Set problem:
Convert every line of the entries below into a Markdown table with the columns Row and Line, numbering each row and leaving out blank lines.

Data for this exercise:
>>>
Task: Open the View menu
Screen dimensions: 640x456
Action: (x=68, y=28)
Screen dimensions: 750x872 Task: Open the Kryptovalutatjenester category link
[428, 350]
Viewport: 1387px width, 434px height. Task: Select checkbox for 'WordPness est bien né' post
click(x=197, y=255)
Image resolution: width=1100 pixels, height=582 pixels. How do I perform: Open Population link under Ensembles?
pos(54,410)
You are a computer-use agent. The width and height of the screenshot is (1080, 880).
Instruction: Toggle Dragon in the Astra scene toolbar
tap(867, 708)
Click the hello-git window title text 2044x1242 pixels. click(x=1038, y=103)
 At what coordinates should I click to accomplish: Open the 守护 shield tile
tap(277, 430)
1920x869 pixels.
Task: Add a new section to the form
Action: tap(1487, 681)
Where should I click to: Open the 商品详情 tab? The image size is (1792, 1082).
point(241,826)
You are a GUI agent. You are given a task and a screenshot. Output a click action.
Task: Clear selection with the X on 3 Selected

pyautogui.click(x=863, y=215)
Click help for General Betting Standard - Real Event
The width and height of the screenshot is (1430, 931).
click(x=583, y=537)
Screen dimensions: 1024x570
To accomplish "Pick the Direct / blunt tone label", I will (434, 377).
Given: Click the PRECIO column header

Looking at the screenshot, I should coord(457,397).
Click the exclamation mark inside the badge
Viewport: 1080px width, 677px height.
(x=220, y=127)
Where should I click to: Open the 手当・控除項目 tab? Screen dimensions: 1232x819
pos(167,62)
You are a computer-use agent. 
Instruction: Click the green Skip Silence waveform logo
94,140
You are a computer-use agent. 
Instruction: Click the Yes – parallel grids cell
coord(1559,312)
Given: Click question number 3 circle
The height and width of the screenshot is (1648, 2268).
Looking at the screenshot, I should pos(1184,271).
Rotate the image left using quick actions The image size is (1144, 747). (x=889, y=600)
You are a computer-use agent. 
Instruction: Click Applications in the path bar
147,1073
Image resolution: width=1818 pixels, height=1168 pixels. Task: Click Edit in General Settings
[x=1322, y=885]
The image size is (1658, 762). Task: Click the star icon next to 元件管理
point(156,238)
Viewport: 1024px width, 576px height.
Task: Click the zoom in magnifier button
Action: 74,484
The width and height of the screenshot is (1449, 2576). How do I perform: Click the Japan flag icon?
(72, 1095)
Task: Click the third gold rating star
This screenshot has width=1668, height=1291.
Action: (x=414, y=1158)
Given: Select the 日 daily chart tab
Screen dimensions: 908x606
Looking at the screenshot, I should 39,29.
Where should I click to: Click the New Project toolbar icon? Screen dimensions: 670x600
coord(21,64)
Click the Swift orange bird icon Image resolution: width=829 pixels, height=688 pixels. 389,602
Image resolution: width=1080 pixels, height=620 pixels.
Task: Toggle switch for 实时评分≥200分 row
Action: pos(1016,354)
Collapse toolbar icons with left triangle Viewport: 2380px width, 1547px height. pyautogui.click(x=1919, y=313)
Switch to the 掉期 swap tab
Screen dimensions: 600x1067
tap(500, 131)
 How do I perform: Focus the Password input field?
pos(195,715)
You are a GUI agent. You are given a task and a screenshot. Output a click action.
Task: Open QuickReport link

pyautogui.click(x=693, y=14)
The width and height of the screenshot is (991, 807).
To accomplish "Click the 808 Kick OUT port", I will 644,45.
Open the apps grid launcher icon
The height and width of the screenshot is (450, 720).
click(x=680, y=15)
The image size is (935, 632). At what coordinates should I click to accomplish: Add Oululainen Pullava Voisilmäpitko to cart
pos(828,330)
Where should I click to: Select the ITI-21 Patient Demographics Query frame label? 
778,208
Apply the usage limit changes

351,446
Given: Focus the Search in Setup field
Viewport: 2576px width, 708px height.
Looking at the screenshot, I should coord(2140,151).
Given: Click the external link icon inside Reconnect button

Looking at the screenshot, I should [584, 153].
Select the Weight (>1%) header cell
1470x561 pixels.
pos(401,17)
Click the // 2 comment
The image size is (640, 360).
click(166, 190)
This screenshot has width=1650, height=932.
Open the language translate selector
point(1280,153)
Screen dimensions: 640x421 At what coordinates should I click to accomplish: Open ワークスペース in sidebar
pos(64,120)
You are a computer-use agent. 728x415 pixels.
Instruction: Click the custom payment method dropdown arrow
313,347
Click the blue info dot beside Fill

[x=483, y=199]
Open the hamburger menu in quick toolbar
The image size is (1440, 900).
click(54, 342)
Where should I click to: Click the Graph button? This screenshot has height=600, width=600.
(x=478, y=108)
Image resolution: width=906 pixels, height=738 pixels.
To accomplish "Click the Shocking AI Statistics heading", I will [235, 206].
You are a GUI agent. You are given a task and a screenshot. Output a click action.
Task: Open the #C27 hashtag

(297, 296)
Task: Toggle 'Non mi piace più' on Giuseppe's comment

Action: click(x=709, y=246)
<<<
Full answer:
| Row | Line |
|---|---|
| 1 | Task: Open the View menu |
| 2 | Screen dimensions: 640x456 |
| 3 | Action: (x=68, y=28) |
| 4 | Screen dimensions: 750x872 Task: Open the Kryptovalutatjenester category link |
| 5 | [428, 350] |
| 6 | Viewport: 1387px width, 434px height. Task: Select checkbox for 'WordPness est bien né' post |
| 7 | click(x=197, y=255) |
| 8 | Image resolution: width=1100 pixels, height=582 pixels. How do I perform: Open Population link under Ensembles? |
| 9 | pos(54,410) |
| 10 | You are a computer-use agent. The width and height of the screenshot is (1080, 880). |
| 11 | Instruction: Toggle Dragon in the Astra scene toolbar |
| 12 | tap(867, 708) |
| 13 | Click the hello-git window title text 2044x1242 pixels. click(x=1038, y=103) |
| 14 |  At what coordinates should I click to accomplish: Open the 守护 shield tile |
| 15 | tap(277, 430) |
| 16 | 1920x869 pixels. |
| 17 | Task: Add a new section to the form |
| 18 | Action: tap(1487, 681) |
| 19 | Where should I click to: Open the 商品详情 tab? The image size is (1792, 1082). |
| 20 | point(241,826) |
| 21 | You are a GUI agent. You are given a task and a screenshot. Output a click action. |
| 22 | Task: Clear selection with the X on 3 Selected |
| 23 | pyautogui.click(x=863, y=215) |
| 24 | Click help for General Betting Standard - Real Event |
| 25 | The width and height of the screenshot is (1430, 931). |
| 26 | click(x=583, y=537) |
| 27 | Screen dimensions: 1024x570 |
| 28 | To accomplish "Pick the Direct / blunt tone label", I will (434, 377). |
| 29 | Given: Click the PRECIO column header |
| 30 | Looking at the screenshot, I should coord(457,397). |
| 31 | Click the exclamation mark inside the badge |
| 32 | Viewport: 1080px width, 677px height. |
| 33 | (x=220, y=127) |
| 34 | Where should I click to: Open the 手当・控除項目 tab? Screen dimensions: 1232x819 |
| 35 | pos(167,62) |
| 36 | You are a computer-use agent.  |
| 37 | Instruction: Click the green Skip Silence waveform logo |
| 38 | 94,140 |
| 39 | You are a computer-use agent.  |
| 40 | Instruction: Click the Yes – parallel grids cell |
| 41 | coord(1559,312) |
| 42 | Given: Click question number 3 circle |
| 43 | The height and width of the screenshot is (1648, 2268). |
| 44 | Looking at the screenshot, I should pos(1184,271). |
| 45 | Rotate the image left using quick actions The image size is (1144, 747). (x=889, y=600) |
| 46 | You are a computer-use agent.  |
| 47 | Instruction: Click Applications in the path bar |
| 48 | 147,1073 |
| 49 | Image resolution: width=1818 pixels, height=1168 pixels. Task: Click Edit in General Settings |
| 50 | [x=1322, y=885] |
| 51 | The image size is (1658, 762). Task: Click the star icon next to 元件管理 |
| 52 | point(156,238) |
| 53 | Viewport: 1024px width, 576px height. |
| 54 | Task: Click the zoom in magnifier button |
| 55 | Action: 74,484 |
| 56 | The width and height of the screenshot is (1449, 2576). How do I perform: Click the Japan flag icon? |
| 57 | (72, 1095) |
| 58 | Task: Click the third gold rating star |
| 59 | This screenshot has width=1668, height=1291. |
| 60 | Action: (x=414, y=1158) |
| 61 | Given: Select the 日 daily chart tab |
| 62 | Screen dimensions: 908x606 |
| 63 | Looking at the screenshot, I should 39,29. |
| 64 | Where should I click to: Click the New Project toolbar icon? Screen dimensions: 670x600 |
| 65 | coord(21,64) |
| 66 | Click the Swift orange bird icon Image resolution: width=829 pixels, height=688 pixels. 389,602 |
| 67 | Image resolution: width=1080 pixels, height=620 pixels. |
| 68 | Task: Toggle switch for 实时评分≥200分 row |
| 69 | Action: pos(1016,354) |
| 70 | Collapse toolbar icons with left triangle Viewport: 2380px width, 1547px height. pyautogui.click(x=1919, y=313) |
| 71 | Switch to the 掉期 swap tab |
| 72 | Screen dimensions: 600x1067 |
| 73 | tap(500, 131) |
| 74 |  How do I perform: Focus the Password input field? |
| 75 | pos(195,715) |
| 76 | You are a GUI agent. You are given a task and a screenshot. Output a click action. |
| 77 | Task: Open QuickReport link |
| 78 | pyautogui.click(x=693, y=14) |
| 79 | The width and height of the screenshot is (991, 807). |
| 80 | To accomplish "Click the 808 Kick OUT port", I will 644,45. |
| 81 | Open the apps grid launcher icon |
| 82 | The height and width of the screenshot is (450, 720). |
| 83 | click(x=680, y=15) |
| 84 | The image size is (935, 632). At what coordinates should I click to accomplish: Add Oululainen Pullava Voisilmäpitko to cart |
| 85 | pos(828,330) |
| 86 | Where should I click to: Select the ITI-21 Patient Demographics Query frame label?  |
| 87 | 778,208 |
| 88 | Apply the usage limit changes |
| 89 | 351,446 |
| 90 | Given: Focus the Search in Setup field |
| 91 | Viewport: 2576px width, 708px height. |
| 92 | Looking at the screenshot, I should coord(2140,151). |
| 93 | Given: Click the external link icon inside Reconnect button |
| 94 | Looking at the screenshot, I should [584, 153]. |
| 95 | Select the Weight (>1%) header cell |
| 96 | 1470x561 pixels. |
| 97 | pos(401,17) |
| 98 | Click the // 2 comment |
| 99 | The image size is (640, 360). |
| 100 | click(166, 190) |
| 101 | This screenshot has width=1650, height=932. |
| 102 | Open the language translate selector |
| 103 | point(1280,153) |
| 104 | Screen dimensions: 640x421 At what coordinates should I click to accomplish: Open ワークスペース in sidebar |
| 105 | pos(64,120) |
| 106 | You are a computer-use agent. 728x415 pixels. |
| 107 | Instruction: Click the custom payment method dropdown arrow |
| 108 | 313,347 |
| 109 | Click the blue info dot beside Fill |
| 110 | [x=483, y=199] |
| 111 | Open the hamburger menu in quick toolbar |
| 112 | The image size is (1440, 900). |
| 113 | click(54, 342) |
| 114 | Where should I click to: Click the Graph button? This screenshot has height=600, width=600. |
| 115 | (x=478, y=108) |
| 116 | Image resolution: width=906 pixels, height=738 pixels. |
| 117 | To accomplish "Click the Shocking AI Statistics heading", I will [235, 206]. |
| 118 | You are a GUI agent. You are given a task and a screenshot. Output a click action. |
| 119 | Task: Open the #C27 hashtag |
| 120 | (297, 296) |
| 121 | Task: Toggle 'Non mi piace più' on Giuseppe's comment |
| 122 | Action: click(x=709, y=246) |